* Saved data entries:
____

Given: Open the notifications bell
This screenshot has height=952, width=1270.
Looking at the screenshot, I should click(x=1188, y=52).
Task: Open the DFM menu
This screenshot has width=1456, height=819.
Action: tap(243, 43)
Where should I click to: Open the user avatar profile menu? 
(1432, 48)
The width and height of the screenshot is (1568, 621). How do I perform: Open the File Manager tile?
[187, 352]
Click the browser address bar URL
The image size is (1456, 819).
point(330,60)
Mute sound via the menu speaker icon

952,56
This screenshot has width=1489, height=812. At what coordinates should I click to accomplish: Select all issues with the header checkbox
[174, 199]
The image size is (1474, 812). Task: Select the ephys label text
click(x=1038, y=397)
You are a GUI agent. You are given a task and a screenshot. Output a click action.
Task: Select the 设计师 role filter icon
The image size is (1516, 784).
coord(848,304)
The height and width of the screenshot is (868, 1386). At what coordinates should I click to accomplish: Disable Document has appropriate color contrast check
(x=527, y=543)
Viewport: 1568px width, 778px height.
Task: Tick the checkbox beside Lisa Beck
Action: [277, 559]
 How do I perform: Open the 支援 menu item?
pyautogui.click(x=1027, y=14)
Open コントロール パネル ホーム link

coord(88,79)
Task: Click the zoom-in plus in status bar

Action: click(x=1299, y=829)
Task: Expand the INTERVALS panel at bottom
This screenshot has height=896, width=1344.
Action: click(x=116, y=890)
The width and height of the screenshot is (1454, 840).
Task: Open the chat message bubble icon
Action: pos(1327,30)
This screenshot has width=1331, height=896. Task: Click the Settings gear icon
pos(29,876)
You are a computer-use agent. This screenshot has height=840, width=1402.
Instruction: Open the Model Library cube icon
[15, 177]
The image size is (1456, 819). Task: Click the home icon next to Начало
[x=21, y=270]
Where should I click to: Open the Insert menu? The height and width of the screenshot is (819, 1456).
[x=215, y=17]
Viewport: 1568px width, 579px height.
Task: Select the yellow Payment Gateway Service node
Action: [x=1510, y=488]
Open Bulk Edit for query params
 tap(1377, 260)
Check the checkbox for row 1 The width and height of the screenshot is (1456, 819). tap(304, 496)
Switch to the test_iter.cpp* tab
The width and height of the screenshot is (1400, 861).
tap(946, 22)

____

* Your objective:
What is needed is a word-for-word copy of the records.

* Solution to the problem:
Given: Open the notifications bell
This screenshot has height=952, width=1270.
Looking at the screenshot, I should click(x=1188, y=52).
Task: Open the DFM menu
This screenshot has width=1456, height=819.
Action: tap(243, 43)
Where should I click to: Open the user avatar profile menu? 
(1432, 48)
The width and height of the screenshot is (1568, 621). How do I perform: Open the File Manager tile?
[187, 352]
Click the browser address bar URL
The image size is (1456, 819).
point(330,60)
Mute sound via the menu speaker icon

952,56
This screenshot has width=1489, height=812. At what coordinates should I click to accomplish: Select all issues with the header checkbox
[174, 199]
The image size is (1474, 812). Task: Select the ephys label text
click(x=1038, y=397)
You are a GUI agent. You are given a task and a screenshot. Output a click action.
Task: Select the 设计师 role filter icon
The image size is (1516, 784).
coord(848,304)
The height and width of the screenshot is (868, 1386). At what coordinates should I click to accomplish: Disable Document has appropriate color contrast check
(x=527, y=543)
Viewport: 1568px width, 778px height.
Task: Tick the checkbox beside Lisa Beck
Action: [277, 559]
 How do I perform: Open the 支援 menu item?
pyautogui.click(x=1027, y=14)
Open コントロール パネル ホーム link

coord(88,79)
Task: Click the zoom-in plus in status bar

Action: click(x=1299, y=829)
Task: Expand the INTERVALS panel at bottom
This screenshot has height=896, width=1344.
Action: click(x=116, y=890)
The width and height of the screenshot is (1454, 840).
Task: Open the chat message bubble icon
Action: pos(1327,30)
This screenshot has width=1331, height=896. Task: Click the Settings gear icon
pos(29,876)
You are a computer-use agent. This screenshot has height=840, width=1402.
Instruction: Open the Model Library cube icon
[15, 177]
The image size is (1456, 819). Task: Click the home icon next to Начало
[x=21, y=270]
Where should I click to: Open the Insert menu? The height and width of the screenshot is (819, 1456).
[x=215, y=17]
Viewport: 1568px width, 579px height.
Task: Select the yellow Payment Gateway Service node
Action: [x=1510, y=488]
Open Bulk Edit for query params
 tap(1377, 260)
Check the checkbox for row 1 The width and height of the screenshot is (1456, 819). tap(304, 496)
Switch to the test_iter.cpp* tab
The width and height of the screenshot is (1400, 861).
tap(946, 22)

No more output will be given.